● **EXERCISE REQUIREMENTS**: When you output the entries, begin with the first line and end with the line containing "The width and height of the screenshot is (940, 873).", keeping each line exactly as it is.
━━ DATA ━━
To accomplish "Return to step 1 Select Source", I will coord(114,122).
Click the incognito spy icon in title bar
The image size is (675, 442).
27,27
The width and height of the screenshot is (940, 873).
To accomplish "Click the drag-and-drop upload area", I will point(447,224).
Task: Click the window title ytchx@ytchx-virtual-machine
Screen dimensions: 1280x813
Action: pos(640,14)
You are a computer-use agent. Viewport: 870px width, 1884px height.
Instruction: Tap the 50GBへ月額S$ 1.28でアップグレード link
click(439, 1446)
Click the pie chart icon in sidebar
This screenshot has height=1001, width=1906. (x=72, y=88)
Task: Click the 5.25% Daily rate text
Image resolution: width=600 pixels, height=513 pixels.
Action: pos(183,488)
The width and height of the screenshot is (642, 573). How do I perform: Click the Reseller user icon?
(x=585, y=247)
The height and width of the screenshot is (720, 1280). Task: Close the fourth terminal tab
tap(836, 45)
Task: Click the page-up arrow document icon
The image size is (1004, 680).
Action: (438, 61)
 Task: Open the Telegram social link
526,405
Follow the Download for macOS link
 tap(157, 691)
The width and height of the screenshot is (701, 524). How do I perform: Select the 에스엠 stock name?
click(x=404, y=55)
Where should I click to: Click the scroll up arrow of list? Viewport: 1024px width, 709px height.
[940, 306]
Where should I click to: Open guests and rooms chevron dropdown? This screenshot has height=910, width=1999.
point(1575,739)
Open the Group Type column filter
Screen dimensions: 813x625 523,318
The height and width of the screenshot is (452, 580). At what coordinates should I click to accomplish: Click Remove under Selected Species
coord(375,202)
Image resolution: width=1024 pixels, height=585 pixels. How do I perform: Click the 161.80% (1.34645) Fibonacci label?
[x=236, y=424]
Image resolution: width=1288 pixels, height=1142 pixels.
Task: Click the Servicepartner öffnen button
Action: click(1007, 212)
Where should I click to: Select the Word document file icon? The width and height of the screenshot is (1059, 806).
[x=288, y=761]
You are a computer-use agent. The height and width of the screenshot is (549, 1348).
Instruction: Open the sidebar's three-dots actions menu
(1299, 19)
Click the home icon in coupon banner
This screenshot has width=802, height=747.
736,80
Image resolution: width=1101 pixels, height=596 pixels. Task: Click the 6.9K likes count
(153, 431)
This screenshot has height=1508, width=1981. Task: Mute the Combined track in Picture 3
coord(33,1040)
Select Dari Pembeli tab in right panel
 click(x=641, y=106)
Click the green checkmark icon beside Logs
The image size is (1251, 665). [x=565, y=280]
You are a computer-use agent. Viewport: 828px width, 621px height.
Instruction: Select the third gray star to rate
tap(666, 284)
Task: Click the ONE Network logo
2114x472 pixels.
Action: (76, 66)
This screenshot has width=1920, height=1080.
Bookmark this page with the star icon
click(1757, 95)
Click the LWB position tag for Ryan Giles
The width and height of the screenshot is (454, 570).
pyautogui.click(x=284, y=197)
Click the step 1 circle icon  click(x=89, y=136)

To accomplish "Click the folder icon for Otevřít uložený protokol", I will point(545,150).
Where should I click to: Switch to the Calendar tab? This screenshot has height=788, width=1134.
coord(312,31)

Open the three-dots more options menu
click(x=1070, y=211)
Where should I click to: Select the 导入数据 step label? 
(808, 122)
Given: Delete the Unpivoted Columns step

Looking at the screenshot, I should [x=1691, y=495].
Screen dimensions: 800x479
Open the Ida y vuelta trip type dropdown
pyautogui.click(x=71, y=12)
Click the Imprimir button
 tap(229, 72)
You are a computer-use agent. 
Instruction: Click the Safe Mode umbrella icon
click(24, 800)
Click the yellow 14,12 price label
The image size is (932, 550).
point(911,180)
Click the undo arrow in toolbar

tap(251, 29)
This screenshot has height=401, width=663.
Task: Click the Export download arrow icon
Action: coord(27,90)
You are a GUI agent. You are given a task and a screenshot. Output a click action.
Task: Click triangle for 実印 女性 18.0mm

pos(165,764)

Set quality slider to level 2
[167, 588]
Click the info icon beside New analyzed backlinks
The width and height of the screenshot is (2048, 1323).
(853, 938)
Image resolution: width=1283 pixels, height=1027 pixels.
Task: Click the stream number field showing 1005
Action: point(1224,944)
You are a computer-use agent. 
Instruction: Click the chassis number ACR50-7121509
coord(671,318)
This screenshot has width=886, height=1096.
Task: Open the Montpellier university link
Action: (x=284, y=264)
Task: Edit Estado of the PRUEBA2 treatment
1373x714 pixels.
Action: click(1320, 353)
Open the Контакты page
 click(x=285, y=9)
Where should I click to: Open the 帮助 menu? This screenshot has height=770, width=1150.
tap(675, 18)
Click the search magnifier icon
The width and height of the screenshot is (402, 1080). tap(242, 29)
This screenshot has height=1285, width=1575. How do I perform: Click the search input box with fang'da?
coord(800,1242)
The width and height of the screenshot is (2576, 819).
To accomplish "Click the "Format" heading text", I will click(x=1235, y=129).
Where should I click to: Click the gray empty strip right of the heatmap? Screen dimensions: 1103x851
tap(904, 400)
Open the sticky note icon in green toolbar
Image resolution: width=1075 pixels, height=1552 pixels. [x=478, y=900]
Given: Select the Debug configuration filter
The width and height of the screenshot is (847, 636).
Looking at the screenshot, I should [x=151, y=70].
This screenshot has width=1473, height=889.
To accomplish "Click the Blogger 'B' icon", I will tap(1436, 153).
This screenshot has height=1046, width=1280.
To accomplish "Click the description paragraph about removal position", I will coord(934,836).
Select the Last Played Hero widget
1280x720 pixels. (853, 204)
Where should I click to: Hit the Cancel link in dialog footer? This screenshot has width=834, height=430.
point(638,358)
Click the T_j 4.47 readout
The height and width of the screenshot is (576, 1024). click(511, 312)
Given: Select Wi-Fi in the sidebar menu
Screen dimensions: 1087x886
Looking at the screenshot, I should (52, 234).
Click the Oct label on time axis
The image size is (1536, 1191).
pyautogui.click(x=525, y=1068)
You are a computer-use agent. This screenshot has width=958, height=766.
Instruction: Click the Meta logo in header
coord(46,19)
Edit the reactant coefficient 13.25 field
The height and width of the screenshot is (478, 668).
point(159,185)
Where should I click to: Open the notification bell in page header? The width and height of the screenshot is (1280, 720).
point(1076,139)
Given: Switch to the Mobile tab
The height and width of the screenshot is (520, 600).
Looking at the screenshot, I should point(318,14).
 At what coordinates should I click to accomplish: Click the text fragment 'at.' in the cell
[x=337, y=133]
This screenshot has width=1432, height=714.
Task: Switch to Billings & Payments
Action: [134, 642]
━━━
● **RESULT OF THIS EXERCISE**:
To accomplish "Return to step 1 Select Source", I will coord(114,122).
Click the incognito spy icon in title bar
The image size is (675, 442).
27,27
The width and height of the screenshot is (940, 873).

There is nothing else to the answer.